Our study had several limitations. First, histoplasmosis, coccidiodomycosis, and penicillosis may present as mediastinal lymphadenopathy in endemic areas, such as the United States and China.303132 However, this study was conducted in South Korea, where these fungal infections are not endemic. One patient was diagnosed based on the fungal culture of EBUS-TBNA needle rinse fluid. She had traveled to Arizona, where coccidioidomycosis is endemic (Fig. 3). Therefore, whether routine fungal culture of EBUS-TBNA needle rinse fluid would be useful in areas where fungal infections are endemic should be determined. Second, the fungal culture of EBUS-TBNA core tissue was processed only in patients with a suspected fungal infection. Therefore, our study does not allow any conclusions to be drawn on the usefulness of routine fungal culture of core tissue. Third, two patients underwent both EBUS-TBNA for intrathoracic lymph node and lung parenchymal lesion in this study. In these two patients, the needle rinse fluids were collected in the one bottle from lymph nodes and lung parenchymal lesion. Therefore, the site of infection could not be definitely described in these patients.

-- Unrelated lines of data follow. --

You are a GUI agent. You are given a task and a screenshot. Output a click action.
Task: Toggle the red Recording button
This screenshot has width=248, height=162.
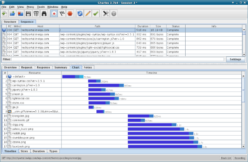point(54,14)
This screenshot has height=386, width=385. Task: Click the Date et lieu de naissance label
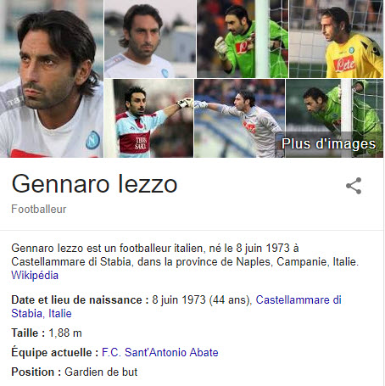[80, 299]
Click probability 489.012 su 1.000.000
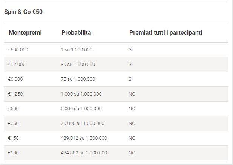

In conclusion, routine fungal culture of EBUS-TBNA needle rinse fluid was not useful in our study population, due to the low incidence of fungal infection and high proportion of contamination in a country where fungal infection is not endemic. Fungal culture of EBUS-TBNA core tissue and needle rinse fluid should be considered, in addition to histopathologic examination, in cases where fungal infection is clinically suspected.